The Big Sleep
I've spent the last year taking sleep seriously. Not obsessively. Not perfectly. Just deliberately. It's had a huge impact.
6 min read
I've spent the last year taking sleep seriously.
Not obsessively. Not perfectly. Just deliberately.
It's had a huge impact. I've seen a roughly 48% increase in restorative sleep, without spending more time in bed.
The single biggest change I made? I go to bed at roughly the same time every night.
I don't chase wake-up times. That takes care of itself when bedtime is stable.
Why it matters
When you sleep well, your brain clears waste, locks in learning, sharpens decision-making and steadies your mood. Your body repairs tissue, regulates hormones, supports immunity and recovers properly.
When sleep is poor, all of that degrades quietly in the background, and is linked to a higher risk of cardiometabolic disease, cancer and early mortality. It's the biggest longevity lever most of us ignore, which is exactly why sleep sits at the base of the whole pyramid, not somewhere near the top with the supplements.
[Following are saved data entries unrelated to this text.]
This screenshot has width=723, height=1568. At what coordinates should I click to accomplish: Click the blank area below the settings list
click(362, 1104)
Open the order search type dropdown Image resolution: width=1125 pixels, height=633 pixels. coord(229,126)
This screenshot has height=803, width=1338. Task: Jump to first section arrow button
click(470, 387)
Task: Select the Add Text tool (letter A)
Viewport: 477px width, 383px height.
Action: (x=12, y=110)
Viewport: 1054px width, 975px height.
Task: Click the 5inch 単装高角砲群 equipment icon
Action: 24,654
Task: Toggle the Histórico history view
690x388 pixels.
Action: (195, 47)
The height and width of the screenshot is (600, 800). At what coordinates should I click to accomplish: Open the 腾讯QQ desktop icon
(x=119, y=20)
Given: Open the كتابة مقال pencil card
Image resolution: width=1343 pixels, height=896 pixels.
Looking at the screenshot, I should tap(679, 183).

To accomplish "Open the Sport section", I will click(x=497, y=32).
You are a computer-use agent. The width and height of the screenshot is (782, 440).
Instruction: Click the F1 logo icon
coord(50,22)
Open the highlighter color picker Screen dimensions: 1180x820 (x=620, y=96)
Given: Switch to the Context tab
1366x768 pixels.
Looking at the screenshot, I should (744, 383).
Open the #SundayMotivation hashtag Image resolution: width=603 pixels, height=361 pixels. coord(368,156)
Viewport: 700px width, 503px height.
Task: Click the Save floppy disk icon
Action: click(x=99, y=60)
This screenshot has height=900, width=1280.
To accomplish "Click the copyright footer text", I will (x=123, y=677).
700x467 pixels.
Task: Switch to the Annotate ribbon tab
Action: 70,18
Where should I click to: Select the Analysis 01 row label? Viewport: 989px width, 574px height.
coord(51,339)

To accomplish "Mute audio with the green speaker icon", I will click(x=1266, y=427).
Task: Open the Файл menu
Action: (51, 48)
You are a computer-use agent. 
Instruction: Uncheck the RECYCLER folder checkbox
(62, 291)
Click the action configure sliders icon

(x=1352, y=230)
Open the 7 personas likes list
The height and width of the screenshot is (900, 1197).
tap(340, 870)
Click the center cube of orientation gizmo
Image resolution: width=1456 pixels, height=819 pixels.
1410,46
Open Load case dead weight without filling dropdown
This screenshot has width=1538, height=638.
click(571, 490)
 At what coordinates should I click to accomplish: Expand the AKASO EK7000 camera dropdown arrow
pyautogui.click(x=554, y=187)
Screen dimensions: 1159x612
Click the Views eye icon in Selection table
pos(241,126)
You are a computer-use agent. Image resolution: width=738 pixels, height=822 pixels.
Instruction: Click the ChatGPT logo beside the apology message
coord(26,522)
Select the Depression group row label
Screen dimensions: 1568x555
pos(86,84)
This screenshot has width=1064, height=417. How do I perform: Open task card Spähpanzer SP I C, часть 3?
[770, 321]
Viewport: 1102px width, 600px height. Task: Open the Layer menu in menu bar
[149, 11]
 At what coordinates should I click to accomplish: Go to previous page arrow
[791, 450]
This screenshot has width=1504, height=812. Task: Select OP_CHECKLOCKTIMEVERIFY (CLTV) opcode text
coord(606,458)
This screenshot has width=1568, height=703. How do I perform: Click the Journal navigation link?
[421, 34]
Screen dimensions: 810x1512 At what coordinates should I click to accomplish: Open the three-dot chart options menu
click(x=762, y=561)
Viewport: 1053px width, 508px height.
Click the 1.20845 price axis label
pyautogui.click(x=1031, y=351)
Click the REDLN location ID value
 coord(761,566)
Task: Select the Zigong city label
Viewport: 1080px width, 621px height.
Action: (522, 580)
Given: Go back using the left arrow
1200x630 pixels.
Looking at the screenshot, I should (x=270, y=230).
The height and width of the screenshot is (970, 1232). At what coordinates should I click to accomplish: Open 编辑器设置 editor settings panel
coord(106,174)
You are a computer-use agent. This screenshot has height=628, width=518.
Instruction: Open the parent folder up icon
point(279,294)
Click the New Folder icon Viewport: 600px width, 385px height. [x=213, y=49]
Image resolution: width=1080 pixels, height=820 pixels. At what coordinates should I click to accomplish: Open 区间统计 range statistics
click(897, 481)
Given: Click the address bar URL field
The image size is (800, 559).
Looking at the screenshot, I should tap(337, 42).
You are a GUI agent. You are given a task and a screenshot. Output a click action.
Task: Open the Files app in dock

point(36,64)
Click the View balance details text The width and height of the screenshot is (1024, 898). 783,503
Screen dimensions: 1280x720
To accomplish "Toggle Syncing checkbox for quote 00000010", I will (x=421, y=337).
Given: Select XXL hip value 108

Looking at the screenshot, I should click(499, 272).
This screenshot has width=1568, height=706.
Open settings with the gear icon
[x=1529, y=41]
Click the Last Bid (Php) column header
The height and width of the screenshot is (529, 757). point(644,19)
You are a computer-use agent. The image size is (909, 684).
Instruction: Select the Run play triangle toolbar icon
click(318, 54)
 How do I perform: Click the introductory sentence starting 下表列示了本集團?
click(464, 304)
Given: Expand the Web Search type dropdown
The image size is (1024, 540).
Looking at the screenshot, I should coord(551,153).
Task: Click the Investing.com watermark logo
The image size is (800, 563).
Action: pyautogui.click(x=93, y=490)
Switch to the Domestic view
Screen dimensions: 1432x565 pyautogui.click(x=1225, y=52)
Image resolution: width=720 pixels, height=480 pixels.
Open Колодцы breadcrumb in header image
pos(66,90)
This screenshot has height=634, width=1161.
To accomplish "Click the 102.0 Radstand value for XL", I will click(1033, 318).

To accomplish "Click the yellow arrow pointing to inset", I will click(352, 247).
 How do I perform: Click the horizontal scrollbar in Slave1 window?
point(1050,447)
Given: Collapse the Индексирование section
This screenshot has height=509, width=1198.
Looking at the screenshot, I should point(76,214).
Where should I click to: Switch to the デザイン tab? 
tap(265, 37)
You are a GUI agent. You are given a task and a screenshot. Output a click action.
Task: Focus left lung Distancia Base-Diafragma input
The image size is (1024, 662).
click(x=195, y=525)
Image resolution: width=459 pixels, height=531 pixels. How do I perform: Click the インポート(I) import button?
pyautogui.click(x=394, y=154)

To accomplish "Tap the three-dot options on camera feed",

What surprised me most wasn't that sleep improved. It was how little I had to do to get there.
Go to bed at the same time every night.
What I changed, and in what order
There were other things too, but only after I'd nailed consistency:
- Bedroom cold (window open, fan), dark (eye mask) and quiet (ear plugs)
- Occasional hot shower before bed
- No caffeine after lunch
- No alcohol, bar the odd big night out
- More balanced training: less high intensity, more Zone 2 when recovery was low
- Magnesium and creatine
- Phone out of bed, red-light filter on
Notice the order. Bedtime consistency did most of the work on its own. Everything else was a smaller, later adjustment on top of a habit that was already holding. If you read our piece on why recovery isn't a product, this is that argument, but as the actual data from one very tired CEO.
"Same life. Same training. Same workload. Better sleep quality. Less drag. Better recovery."
The results
Six months at a time, tracked and compared.
Same life. Same training. Same workload.
Better sleep quality. Less drag. Better recovery.
Sleep on purpose
None of this required a sleep clinic, a new mattress or a device strapped to my arm telling me things I already suspected. It required picking one behaviour and holding it for long enough to see what happened.
That's the whole method, and it's the same one we coach members through in The Big Sleep Project, our six-week programme built on exactly this order of operations: one habit, held properly, before adding the next.
Sleep on purpose. Everything else gets easier from there.